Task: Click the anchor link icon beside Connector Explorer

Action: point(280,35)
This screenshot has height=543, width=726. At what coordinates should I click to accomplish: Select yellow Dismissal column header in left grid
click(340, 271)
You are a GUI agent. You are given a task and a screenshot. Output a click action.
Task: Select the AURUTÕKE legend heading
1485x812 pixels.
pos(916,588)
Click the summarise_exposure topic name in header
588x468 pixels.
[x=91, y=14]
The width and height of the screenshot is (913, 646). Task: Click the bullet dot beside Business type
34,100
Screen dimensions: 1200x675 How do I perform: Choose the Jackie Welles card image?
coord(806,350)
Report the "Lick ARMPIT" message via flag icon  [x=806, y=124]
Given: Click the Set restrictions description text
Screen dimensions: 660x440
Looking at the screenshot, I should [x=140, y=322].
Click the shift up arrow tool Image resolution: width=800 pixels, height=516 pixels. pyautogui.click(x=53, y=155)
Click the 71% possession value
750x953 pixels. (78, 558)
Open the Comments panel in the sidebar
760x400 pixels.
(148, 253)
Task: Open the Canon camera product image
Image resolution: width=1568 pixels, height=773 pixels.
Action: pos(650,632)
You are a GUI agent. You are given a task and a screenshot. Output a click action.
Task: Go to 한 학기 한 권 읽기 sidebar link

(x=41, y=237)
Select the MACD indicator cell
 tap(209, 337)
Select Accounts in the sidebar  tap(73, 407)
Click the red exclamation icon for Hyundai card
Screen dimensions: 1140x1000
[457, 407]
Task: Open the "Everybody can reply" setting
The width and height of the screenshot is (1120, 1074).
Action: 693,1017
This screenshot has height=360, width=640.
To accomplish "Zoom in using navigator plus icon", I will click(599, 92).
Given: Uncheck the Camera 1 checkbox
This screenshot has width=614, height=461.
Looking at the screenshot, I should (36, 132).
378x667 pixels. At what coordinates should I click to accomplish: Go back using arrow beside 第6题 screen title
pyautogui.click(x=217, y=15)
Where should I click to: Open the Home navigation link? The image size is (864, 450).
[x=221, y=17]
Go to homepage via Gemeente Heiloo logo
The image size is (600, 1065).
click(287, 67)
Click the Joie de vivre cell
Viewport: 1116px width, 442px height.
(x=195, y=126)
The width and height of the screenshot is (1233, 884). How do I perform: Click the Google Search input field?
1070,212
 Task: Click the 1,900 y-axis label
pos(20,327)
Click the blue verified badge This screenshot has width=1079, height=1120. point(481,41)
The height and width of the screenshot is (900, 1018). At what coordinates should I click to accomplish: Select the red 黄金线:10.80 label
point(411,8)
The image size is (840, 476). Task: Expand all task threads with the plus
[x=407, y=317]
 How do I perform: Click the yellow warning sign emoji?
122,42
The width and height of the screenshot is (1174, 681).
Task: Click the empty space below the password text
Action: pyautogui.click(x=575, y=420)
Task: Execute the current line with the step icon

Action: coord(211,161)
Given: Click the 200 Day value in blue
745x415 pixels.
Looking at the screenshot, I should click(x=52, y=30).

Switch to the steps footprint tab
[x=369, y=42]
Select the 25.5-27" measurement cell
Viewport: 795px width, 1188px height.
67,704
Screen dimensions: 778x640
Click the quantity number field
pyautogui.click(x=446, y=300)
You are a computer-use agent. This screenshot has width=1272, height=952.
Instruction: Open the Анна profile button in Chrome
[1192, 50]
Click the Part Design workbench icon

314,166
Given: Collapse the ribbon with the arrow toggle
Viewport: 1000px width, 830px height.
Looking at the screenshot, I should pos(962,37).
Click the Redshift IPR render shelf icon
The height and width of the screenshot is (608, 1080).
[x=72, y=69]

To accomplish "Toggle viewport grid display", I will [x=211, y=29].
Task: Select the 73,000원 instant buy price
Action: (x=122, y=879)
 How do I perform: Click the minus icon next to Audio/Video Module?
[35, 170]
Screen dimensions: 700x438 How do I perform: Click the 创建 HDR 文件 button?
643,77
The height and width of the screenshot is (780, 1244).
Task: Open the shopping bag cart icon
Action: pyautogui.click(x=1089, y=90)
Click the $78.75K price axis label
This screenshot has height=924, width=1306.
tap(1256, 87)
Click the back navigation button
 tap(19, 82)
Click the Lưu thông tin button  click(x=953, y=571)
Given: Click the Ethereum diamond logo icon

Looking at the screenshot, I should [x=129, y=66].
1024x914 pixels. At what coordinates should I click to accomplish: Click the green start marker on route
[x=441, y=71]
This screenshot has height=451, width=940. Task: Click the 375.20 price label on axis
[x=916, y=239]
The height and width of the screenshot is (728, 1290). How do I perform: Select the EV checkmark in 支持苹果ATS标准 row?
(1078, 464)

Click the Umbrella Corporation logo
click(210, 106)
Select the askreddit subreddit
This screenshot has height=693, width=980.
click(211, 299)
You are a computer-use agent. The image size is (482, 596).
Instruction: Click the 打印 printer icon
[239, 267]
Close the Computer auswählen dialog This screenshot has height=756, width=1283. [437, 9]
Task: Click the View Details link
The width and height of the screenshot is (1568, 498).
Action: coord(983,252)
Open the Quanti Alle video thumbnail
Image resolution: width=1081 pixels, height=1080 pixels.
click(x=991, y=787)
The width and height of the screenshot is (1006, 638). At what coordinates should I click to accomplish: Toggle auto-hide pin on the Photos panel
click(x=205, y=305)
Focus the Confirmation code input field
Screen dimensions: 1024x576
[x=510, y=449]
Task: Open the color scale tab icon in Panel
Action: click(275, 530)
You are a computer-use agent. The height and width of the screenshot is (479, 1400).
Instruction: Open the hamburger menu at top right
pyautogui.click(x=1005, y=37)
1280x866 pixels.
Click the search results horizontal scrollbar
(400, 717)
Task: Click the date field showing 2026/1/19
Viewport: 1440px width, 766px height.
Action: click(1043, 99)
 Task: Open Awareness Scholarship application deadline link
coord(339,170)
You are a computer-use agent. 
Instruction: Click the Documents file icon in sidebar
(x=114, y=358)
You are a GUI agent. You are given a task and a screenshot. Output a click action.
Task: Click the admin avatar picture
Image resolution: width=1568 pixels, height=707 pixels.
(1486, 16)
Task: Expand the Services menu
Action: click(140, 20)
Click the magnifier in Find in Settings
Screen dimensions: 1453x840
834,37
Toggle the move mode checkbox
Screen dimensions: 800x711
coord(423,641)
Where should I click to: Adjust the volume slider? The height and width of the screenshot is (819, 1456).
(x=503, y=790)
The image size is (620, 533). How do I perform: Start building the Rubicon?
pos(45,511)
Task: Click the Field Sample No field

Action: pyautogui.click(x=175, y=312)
###
All of the lines above must be returned exactly as they stand.

Task: Click the anchor link icon beside Connector Explorer

Action: point(280,35)
This screenshot has height=543, width=726. At what coordinates should I click to accomplish: Select yellow Dismissal column header in left grid
click(340, 271)
You are a GUI agent. You are given a task and a screenshot. Output a click action.
Task: Select the AURUTÕKE legend heading
1485x812 pixels.
pos(916,588)
Click the summarise_exposure topic name in header
588x468 pixels.
[x=91, y=14]
The width and height of the screenshot is (913, 646). Task: Click the bullet dot beside Business type
34,100
Screen dimensions: 1200x675 How do I perform: Choose the Jackie Welles card image?
coord(806,350)
Report the "Lick ARMPIT" message via flag icon  [x=806, y=124]
Given: Click the Set restrictions description text
Screen dimensions: 660x440
Looking at the screenshot, I should [x=140, y=322].
Click the shift up arrow tool Image resolution: width=800 pixels, height=516 pixels. pyautogui.click(x=53, y=155)
Click the 71% possession value
750x953 pixels. (78, 558)
Open the Comments panel in the sidebar
760x400 pixels.
(148, 253)
Task: Open the Canon camera product image
Image resolution: width=1568 pixels, height=773 pixels.
Action: pos(650,632)
You are a GUI agent. You are given a task and a screenshot. Output a click action.
Task: Go to 한 학기 한 권 읽기 sidebar link

(x=41, y=237)
Select the MACD indicator cell
 tap(209, 337)
Select Accounts in the sidebar  tap(73, 407)
Click the red exclamation icon for Hyundai card
Screen dimensions: 1140x1000
[457, 407]
Task: Open the "Everybody can reply" setting
The width and height of the screenshot is (1120, 1074).
Action: 693,1017
This screenshot has height=360, width=640.
To accomplish "Zoom in using navigator plus icon", I will click(599, 92).
Given: Uncheck the Camera 1 checkbox
This screenshot has width=614, height=461.
Looking at the screenshot, I should (36, 132).
378x667 pixels. At what coordinates should I click to accomplish: Go back using arrow beside 第6题 screen title
pyautogui.click(x=217, y=15)
Where should I click to: Open the Home navigation link? The image size is (864, 450).
[x=221, y=17]
Go to homepage via Gemeente Heiloo logo
The image size is (600, 1065).
click(287, 67)
Click the Joie de vivre cell
Viewport: 1116px width, 442px height.
(x=195, y=126)
The width and height of the screenshot is (1233, 884). How do I perform: Click the Google Search input field?
1070,212
 Task: Click the 1,900 y-axis label
pos(20,327)
Click the blue verified badge This screenshot has width=1079, height=1120. point(481,41)
The height and width of the screenshot is (900, 1018). At what coordinates should I click to accomplish: Select the red 黄金线:10.80 label
point(411,8)
The image size is (840, 476). Task: Expand all task threads with the plus
[x=407, y=317]
 How do I perform: Click the yellow warning sign emoji?
122,42
The width and height of the screenshot is (1174, 681).
Task: Click the empty space below the password text
Action: pyautogui.click(x=575, y=420)
Task: Execute the current line with the step icon

Action: coord(211,161)
Given: Click the 200 Day value in blue
745x415 pixels.
Looking at the screenshot, I should click(x=52, y=30).

Switch to the steps footprint tab
[x=369, y=42]
Select the 25.5-27" measurement cell
Viewport: 795px width, 1188px height.
67,704
Screen dimensions: 778x640
Click the quantity number field
pyautogui.click(x=446, y=300)
You are a computer-use agent. This screenshot has width=1272, height=952.
Instruction: Open the Анна profile button in Chrome
[1192, 50]
Click the Part Design workbench icon

314,166
Given: Collapse the ribbon with the arrow toggle
Viewport: 1000px width, 830px height.
Looking at the screenshot, I should pos(962,37).
Click the Redshift IPR render shelf icon
The height and width of the screenshot is (608, 1080).
[x=72, y=69]

To accomplish "Toggle viewport grid display", I will [x=211, y=29].
Task: Select the 73,000원 instant buy price
Action: (x=122, y=879)
 How do I perform: Click the minus icon next to Audio/Video Module?
[35, 170]
Screen dimensions: 700x438 How do I perform: Click the 创建 HDR 文件 button?
643,77
The height and width of the screenshot is (780, 1244).
Task: Open the shopping bag cart icon
Action: pyautogui.click(x=1089, y=90)
Click the $78.75K price axis label
This screenshot has height=924, width=1306.
tap(1256, 87)
Click the back navigation button
 tap(19, 82)
Click the Lưu thông tin button  click(x=953, y=571)
Given: Click the Ethereum diamond logo icon

Looking at the screenshot, I should [x=129, y=66].
1024x914 pixels. At what coordinates should I click to accomplish: Click the green start marker on route
[x=441, y=71]
This screenshot has height=451, width=940. Task: Click the 375.20 price label on axis
[x=916, y=239]
The height and width of the screenshot is (728, 1290). How do I perform: Select the EV checkmark in 支持苹果ATS标准 row?
(1078, 464)

Click the Umbrella Corporation logo
click(210, 106)
Select the askreddit subreddit
This screenshot has height=693, width=980.
click(211, 299)
You are a computer-use agent. The image size is (482, 596).
Instruction: Click the 打印 printer icon
[239, 267]
Close the Computer auswählen dialog This screenshot has height=756, width=1283. [437, 9]
Task: Click the View Details link
The width and height of the screenshot is (1568, 498).
Action: coord(983,252)
Open the Quanti Alle video thumbnail
Image resolution: width=1081 pixels, height=1080 pixels.
click(x=991, y=787)
The width and height of the screenshot is (1006, 638). At what coordinates should I click to accomplish: Toggle auto-hide pin on the Photos panel
click(x=205, y=305)
Focus the Confirmation code input field
Screen dimensions: 1024x576
[x=510, y=449]
Task: Open the color scale tab icon in Panel
Action: click(275, 530)
You are a computer-use agent. The height and width of the screenshot is (479, 1400).
Instruction: Open the hamburger menu at top right
pyautogui.click(x=1005, y=37)
1280x866 pixels.
Click the search results horizontal scrollbar
(400, 717)
Task: Click the date field showing 2026/1/19
Viewport: 1440px width, 766px height.
Action: click(1043, 99)
 Task: Open Awareness Scholarship application deadline link
coord(339,170)
You are a computer-use agent. 
Instruction: Click the Documents file icon in sidebar
(x=114, y=358)
You are a GUI agent. You are given a task and a screenshot. Output a click action.
Task: Click the admin avatar picture
Image resolution: width=1568 pixels, height=707 pixels.
(1486, 16)
Task: Expand the Services menu
Action: click(140, 20)
Click the magnifier in Find in Settings
Screen dimensions: 1453x840
834,37
Toggle the move mode checkbox
Screen dimensions: 800x711
coord(423,641)
Where should I click to: Adjust the volume slider? The height and width of the screenshot is (819, 1456).
(x=503, y=790)
The image size is (620, 533). How do I perform: Start building the Rubicon?
pos(45,511)
Task: Click the Field Sample No field

Action: pyautogui.click(x=175, y=312)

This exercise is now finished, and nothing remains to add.